ALMS Eyes Natural Gas As Alternative Fuel

The Prototype Challenge cars of the American Le Mans Series could become powered by natural gas as soon as the 2013 racing season. (ALMS photo)
The Prototype Challenge cars of the American Le Mans Series could become powered by natural gas as soon as the 2013 racing season. (ALMS photo)

BRASELTON, Ga. — The International Motor Sports Ass’n, sanctioning body for the American Le Mans Series presented by Tequila Patrón, has entered into an agreement with Jackson, Mich.-based Patrick Racing to research and develop natural gas as an alternative fuel for cars competing in its Prototype Challenge division.
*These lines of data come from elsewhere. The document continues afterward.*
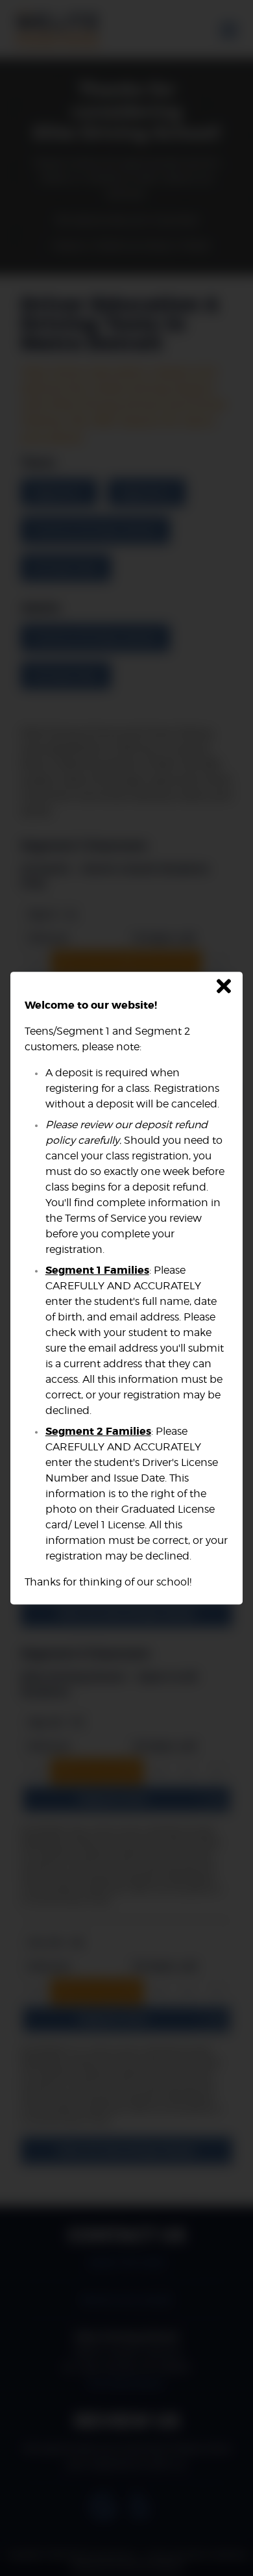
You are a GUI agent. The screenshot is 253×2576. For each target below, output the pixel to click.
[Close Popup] (223, 987)
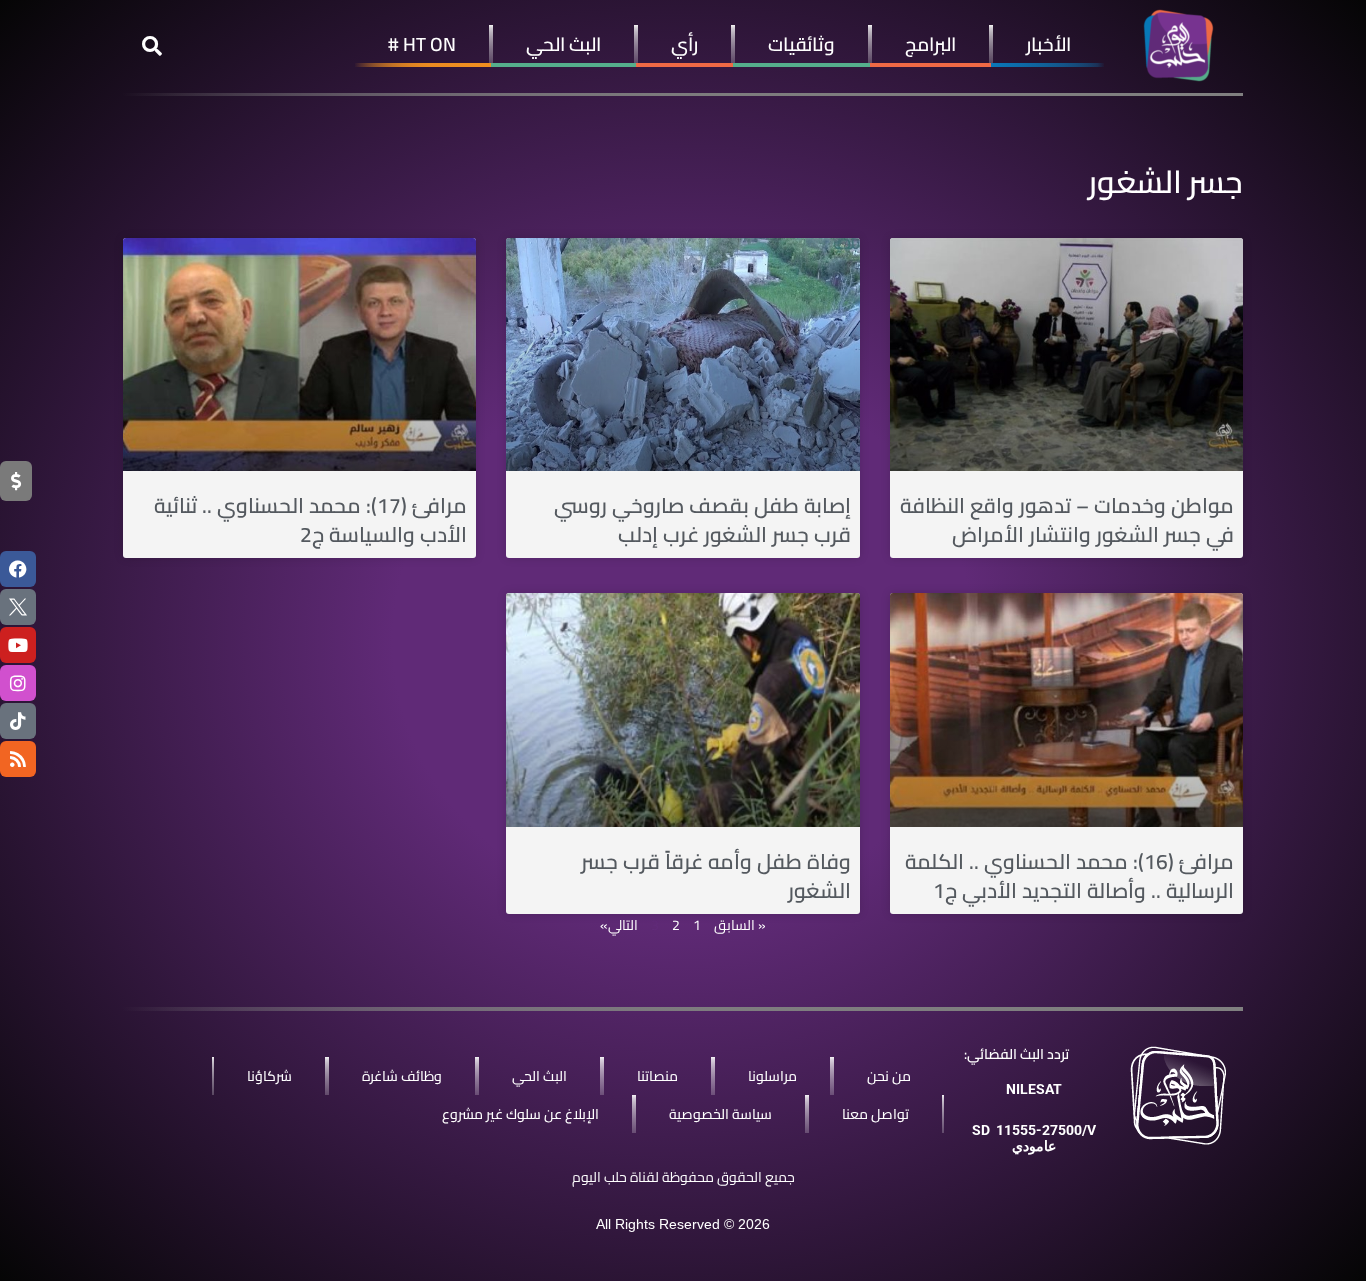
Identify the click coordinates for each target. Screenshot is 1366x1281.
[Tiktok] (18, 721)
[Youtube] (18, 645)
Embracing natural gas as a safe and abundant fuel, IMSA/ALMS and Patrick Racing will identify development and testing opportunities for the source to power the Series’ PC cars, beginning as early as the 2013 season.

“We are the only racing series recognized to comply with the Green Racing protocols developed by the U.S. Department of Energy, the U.S. Environmental Protection Agency and SAE International,” said IMSA and ALMS Chief Operating Officer Scot Elkins. “These organizations see Green Racing as a way to foster technology developments for tomorrow’s consumer production vehicles, enhance national energy security, and reduce carbon emissions. We view the addition of natural gas to the Series as a means of continuing our mission to be on the front line of automotive technology advancement, while providing unequalled entertainment for our fans.”

ALMS’ Prototype Challenge class features the ORECA FLM09, a race car with a minimum weight of 1,985 pounds and powered by a 430-horsepower Chevrolet LS3 engine.

The FLM09 features a full carbon fiber chassis, carbon brakes and an Xtrac sequential gearbox with paddle shifting.

Patrick Racing was founded by oil and natural gas exploration and racing pioneer U.E. “Pat” Patrick. He developed the concept that natural gas – an extremely abundant American energy source that is clean, safe and economical – would be an ideal fuel for racing engines. The company has also built and tested a natural gas-powered, turbo-charged, four-cylinder engine.

“We are excited to become a part of the world’s premier sports car racing series and eager to help spread this technology to a vibrant, visible and growing element of the racing world,” said Patrick, whose teams have won three Indianapolis 500s.

“Natural gas is destined to become a major player in the transportation industry for everyday passenger vehicles, and not just fleet operations,” he added. “It is abundant, domestic, affordable and ecologically responsible. For more than a century, racing has been at the tip of the spear in developing new technology for the transportation industry. This is in line with and in the spirit of that history.”

Heading the natural gas technical development for ALMS’ Prototype Challenge cars will be Indianapolis 500 Hall of Fame and Motorsports Hall of Fame inductee Jim McGee.